Based on these rules, OSIDB and OSIDB bindings are always compatible as long as the MAJOR and MINOR version matches.
- OSIDB 1.2.0, bindings 1.2.0 - compatible
- OSIDB 1.2.0, bindings 1.2.1 - compatible
- OSIDB 1.2.2, bindings 1.2.1 - compatible
- OSIDB 1.3.0, bindings 1.2.1 - feature incomplete
- OSIDB 2.0.0, bindings 1.9.9 - incompatible
When minor changes needs to be done on the osidb-bindings side without the actual release of the OSIDB itself patch release is prefered.
-
Make your changes (see how to feature commit)
-
Clone/update master branch
$ git checkout master $ git pull
-
Start release script and follow instructions
$ make patch-release
This will:
- create a new branch
- increment the patch part of the version in all necessary places (eg. x.x.1 -> x.x.2)
- commit and push the changes
- open pull request creation in browser
-
Confirm PR creation opened by the relase script
-
Confirm checks passes
-
Merge PR
-
Create a new release and tag via GitHub WebUI - this will also trigger the build and upload to PyPI
- Tag and release needs be in format x.x.x to comply with semantic versioning
- Tag needs to point to the latest commit
- Release description should include the newest section of the CHANGELOG.md
When new major/minor OSIDB version is released, major/minor release of the osidb-bindings needs to be performed.
-
Clone/update master branch
$ git checkout master $ git pull
-
Start release script and follow instructions
$ make release
This will:
- compare latest version of OSIDB and bindings (safe check before release)

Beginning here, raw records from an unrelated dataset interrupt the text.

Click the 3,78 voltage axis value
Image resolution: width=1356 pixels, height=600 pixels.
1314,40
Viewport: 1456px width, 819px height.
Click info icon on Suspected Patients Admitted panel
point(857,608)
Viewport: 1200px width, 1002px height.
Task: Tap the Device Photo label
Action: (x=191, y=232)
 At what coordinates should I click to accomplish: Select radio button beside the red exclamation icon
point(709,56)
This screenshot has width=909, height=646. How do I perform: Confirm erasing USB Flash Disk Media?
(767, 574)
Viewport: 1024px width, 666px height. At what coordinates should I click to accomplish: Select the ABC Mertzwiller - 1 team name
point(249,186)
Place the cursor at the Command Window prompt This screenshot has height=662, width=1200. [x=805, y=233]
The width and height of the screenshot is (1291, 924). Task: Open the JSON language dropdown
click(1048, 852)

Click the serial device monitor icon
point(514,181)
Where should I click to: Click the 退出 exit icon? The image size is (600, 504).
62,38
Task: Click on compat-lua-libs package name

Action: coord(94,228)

- download OpenAPI schema of latest OSIDB version
- create a new branch
- regenerate bindings
- replace version on all places with new OSIDB bindings version based on the latest OSIDB version
- commit and push the changes
- open pull request creation in browser
-
Confirm PR creation opened by the relase script
-
Confirm checks passes
-
Merge PR
-
Create a new release and tag via GitHub WebUI - this will also trigger the build and upload to PyPI
- Tag and release needs be in format x.x.x to comply with semantic versioning
- Tag needs to point to the latest commit
- Release description should include the newest section of the CHANGELOG.md
When new major/minor OSIDB version is being released, we can do a pre-release of the osidb-bindings so they are once the OSIDB is released.
-
Clone/update master branch
$ git checkout master $ git pull
-
Start release script and follow instructions
$ make pre-release
This will:
- compare latest OSIDB release branch version (release-x.x.x) and bindings version (safe check before release)
- download OpenAPI schema of latest OSIDB release branch
- create a new branch
- regenerate bindings
- replace version on all places with new OSIDB bindings version based on the latest OSIDB version
- commit and push the changes
- open pull request creation in browser
-
Confirm PR creation opened by the relase script
-
Confirm checks passes
-
Merge PR
-
Create a new release and tag via GitHub WebUI - this will also trigger the build and upload to PyPI
- Tag and release needs be in format x.x.x to comply with semantic versioning
- Tag needs to point to the latest commit
- Release description should include the newest section of the CHANGELOG.md
There is an RPM repository setup in Fedora COPR. RPMs are build automatically based on git tag events. When a git tag is added to the repository Fedora COPR runs the .copr/Makefile which builds an RPM for the target distributions (currently Fedora 39 and 40).